A confidence interval is a mathematical interval between two values, based on a parameter. The purpose of the interval is to find the probability that the actual value of a parameter falls within the interval. They are often used to help prove the likelihood of causation. A "strong" confidence interval will have a well-defined, reasonable range, and the values of the parameter will fall in the interval frequently. While "frequently" is differently defined, it is often accepted as a 95% likelihood (sometimes phrased as "19 out of 20 times").

## Notation

Confidence intervals can be calculated for any parameter within a statistical population. For this example of notation, assume that mu is the mean, and mu-tilde is the estimator of mu. The probability that the mean and its estimator are less than some value y is equal to x, where y is some non-negative real number, and xϵ[0,1].

$\Pr(|\tilde \mu - \mu| < y)=x$

## Example

Define the following mean estimator:

$\tilde \mu=\frac{\sum_{i=1}^n X_i}{n}.$

Where mu-tilde has the following Gaussian sampling distribution

$\tilde \mu \sim G(\mu, \frac{\sigma}{\sqrt n})$

Assume the standard notation (sigma is the standard deviation, n is the sample size). You are given that sigma/sqrt(n) is 67.5. Assume we want to find the probability that the difference between the mean and its estimator is less than 100. Then:

$\Pr(|\tilde \mu - \mu| < 100)=2\Pr(\tilde \mu - \mu > 100)$

$\Pr(\tilde \mu - \mu > 100)$
$=1 - \Pr(\tilde \mu - \mu < 100)$
$=1 - \Pr(\frac{\tilde \mu - \mu}{\sigma / \sqrt n} > \frac {100}{\sigma / \sqrt n})$
$\approx 1 - \phi(\frac{100}{67.5})$
= 0.069, where Phi is the cumulative distribution function for the G(0,1) Gaussian distribution.

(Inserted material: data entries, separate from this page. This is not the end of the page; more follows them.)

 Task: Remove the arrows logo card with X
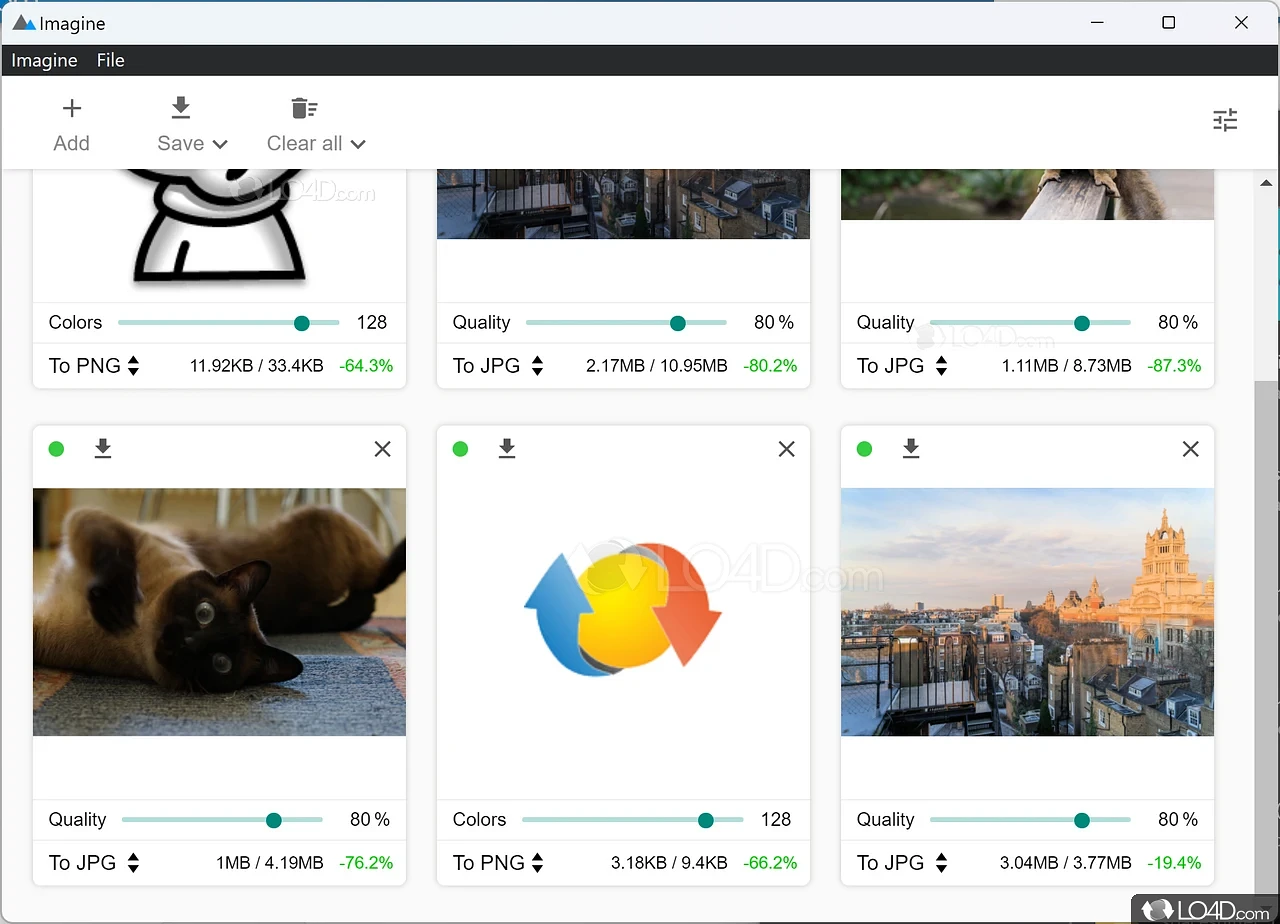[x=786, y=449]
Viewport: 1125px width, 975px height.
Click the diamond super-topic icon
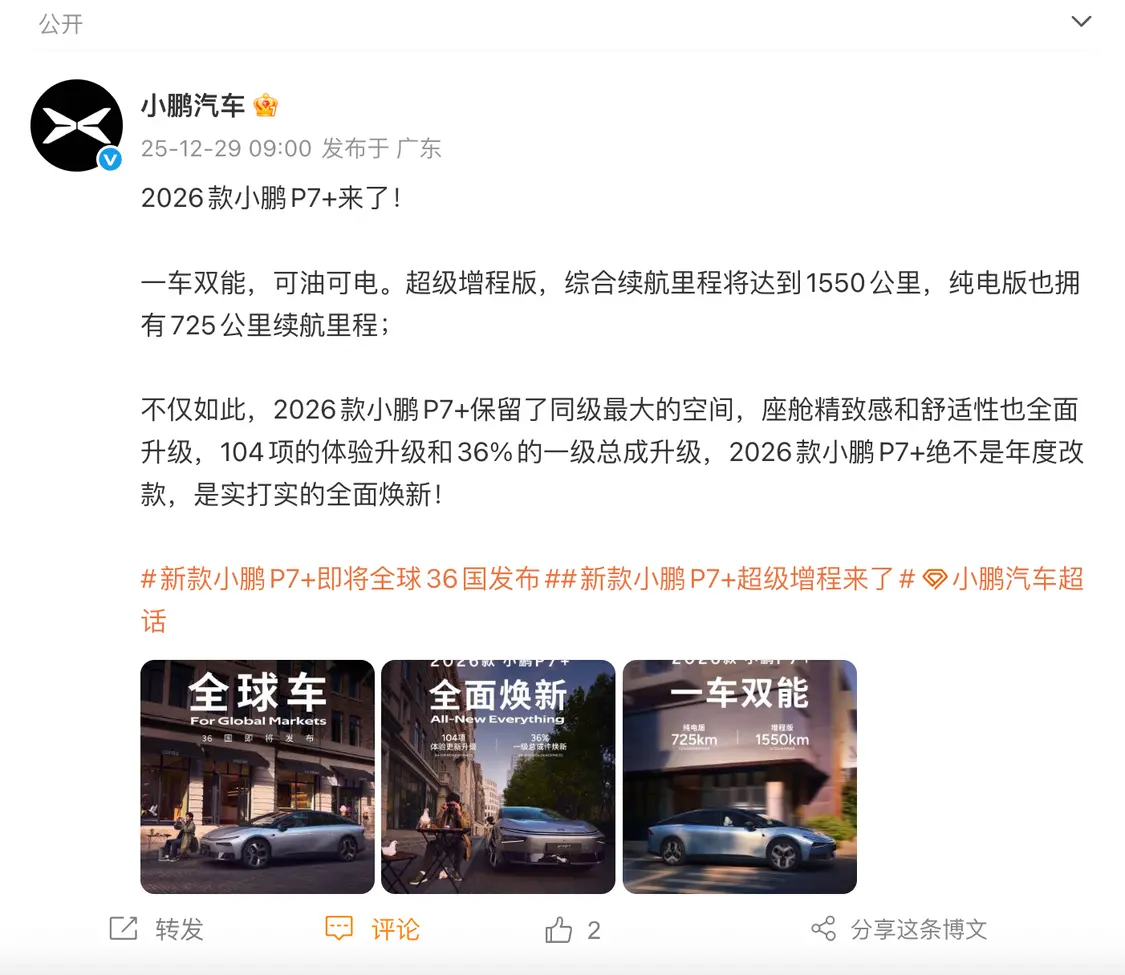(x=935, y=578)
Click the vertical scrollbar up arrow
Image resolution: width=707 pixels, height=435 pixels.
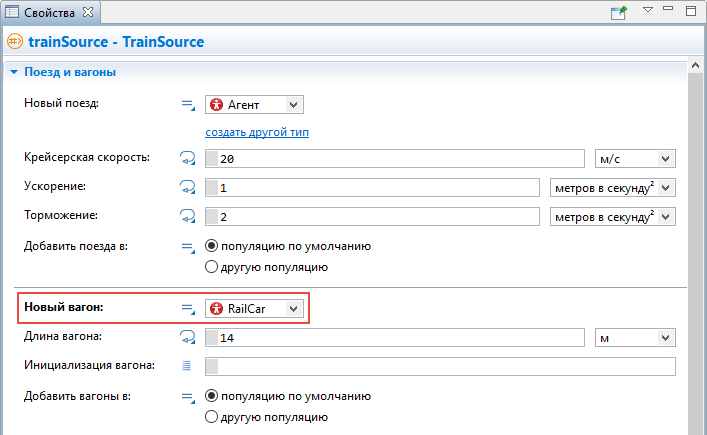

$\Pr(|\tilde \mu - \mu| < 100)=\Pr(-100 < \tilde \mu - \mu < 100)=\Pr(\tilde \mu - 100 < \mu < \tilde \mu + 100)$
= 0.138

Then we conclude that there is a 13.8% chance that the average is within the interval $(\tilde \mu - 100, \tilde \mu + 100)$

In another practice, the confidence interval is used to find the interval as opposed to the probability. In the above process, you are given the probability (say, 95%) that a parameter falls within an interval, and from there, the interval itself must be found. Then, one can conclude that 95% of times, the parameter will fall within a given interval.